Il franchise in questione è 28 Giorni Dopo, nato dallo splendido
film diretto dal regista Danny Boyle (Trainspotting,
Sunshine, Slumdog Millionaire; non vorrei ma devo menzionare anche The Beach) e scritto da Alex Garland, a
cui è seguito il non troppo esaltante 28
Settimane Dopo, girato da Juan Carlos Fresnadillo.
Sgombro subito
il campo da qualsiasi dubbio: non siamo davanti ad alcun atto di “lesa maestà”
nei confronti dell’opera di Boyle. La qualità c’è.
Scritta da
Nelson, disegnata da Shalvey e colorata da Filardi, la storia del fumetto si
colloca nello spazio temporale tra i due film. Selena, una dei tre
sopravvissuti di “Casa Worsley”, viene assoldata come guida dal giornalista
americano Clint Harris. Destinazione: Londra, oltre i limiti della quarantena
verso il cuore dell’infezione, per scoprire la causa del contagio. Comincia
così un viaggio dove il pericolo non sarà rappresentato soltanto dagli infetti
d’Inghilterra, velocisti e affamati come chi ha visto i film ben sa.
In conformità
alla pubblicazione americana, London Calling
dovrebbe essere il primo dei sei volumi che compongono le vicende di Selena.
# # #
Domande di studio =>
1. Riproduci dal testo sul fumetto di 28 Giorni Dopo tutto ciò che va da “nei confronti dell’opera” giù fino a “vicende di Selena.”.
2. Per favore, riprendi il testo sul fumetto di 28 Giorni Dopo e portalo avanti a partire dalla sua ultima frase.

Record forniti =>
# # #
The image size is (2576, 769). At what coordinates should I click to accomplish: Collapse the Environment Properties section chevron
# # #
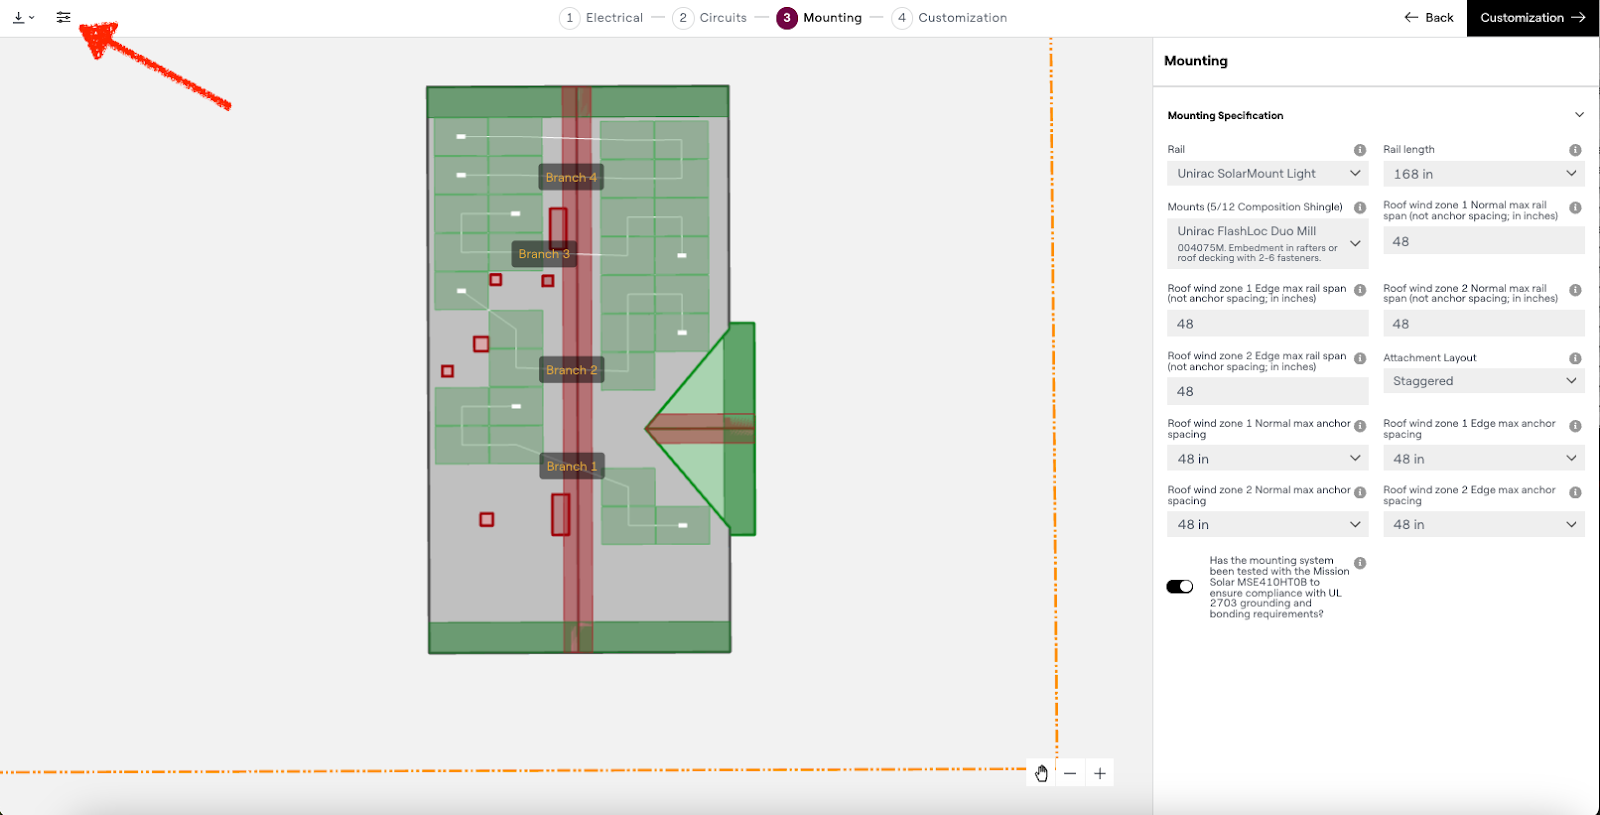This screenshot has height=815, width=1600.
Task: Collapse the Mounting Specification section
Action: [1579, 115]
# # #
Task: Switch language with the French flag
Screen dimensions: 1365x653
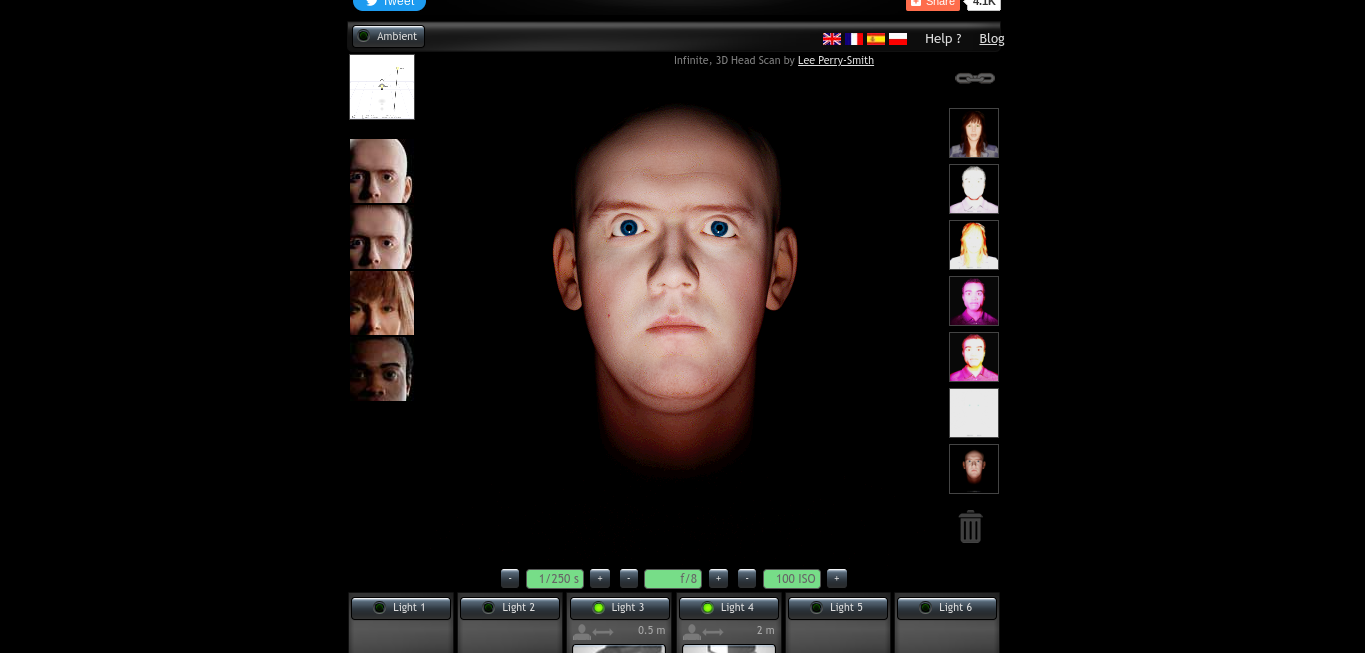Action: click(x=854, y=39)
# # #
Risposte scritte =>
1.
nei confronti dell’opera di Boyle. La qualità c’è.
Scritta da
Nelson, disegnata da Shalvey e colorata da Filardi, la storia del fumetto si
colloca nello spazio temporale tra i due film. Selena, una dei tre
sopravvissuti di “Casa Worsley”, viene assoldata come guida dal giornalista
americano Clint Harris. Destinazione: Londra, oltre i limiti della quarantena
verso il cuore dell’infezione, per scoprire la causa del contagio. Comincia
così un viaggio dove il pericolo non sarà rappresentato soltanto dagli infetti
d’Inghilterra, velocisti e affamati come chi ha visto i film ben sa.
In conformità
alla pubblicazione americana, London Calling
dovrebbe essere il primo dei sei volumi che compongono le vicende di Selena.

2.
Non ci troviamo
di fronte a particolari stravolgimenti dei canoni del genere, ma l’autore
dimostra di saper dare alla narrazione il giusto ritmo, senza alcun calo di
tensione. Forse, una pecca che i fan del primo film potrebbero trovare sta
nella scelta, almeno in questo primo volume, di privilegiare l’azione
rinunciando alla contemplazione di quei grandi scenari abbandonati e silenziosi
che erano la cifra stilistica dell’opera di Boyle (o almeno della prima metà).
Se i disegni di
Shalvey fanno il loro ottimo lavoro, sono i colori freddi della tavolozza di
Filardi, accesi solo dagli occhi iniettati di sangue degli infetti, a dominare
le tavole. La luce livida e le tonalità spente ci ricordano a ogni passo (o
vignetta) che l’Apocalisse è già avvenuta.
Una menzione
speciale per la qualità va alle stupende copertine di Tim Bradstreet, in grado
di rappresentare iconograficamente una perfetta Apocalisse in salsa punk anni
’70, ottimo richiamo al London Calling
del titolo.
28 Giorni Dopo: London Calling non sconvolgerà
il vostro universo, ma vi darà il grande piacere, con stile e giusta dose di
tensione, di tornare nel Regno Unito, in mezzo agli infetti creati da Danny
Boyle e Alex Garland.
(Marco Battaglia)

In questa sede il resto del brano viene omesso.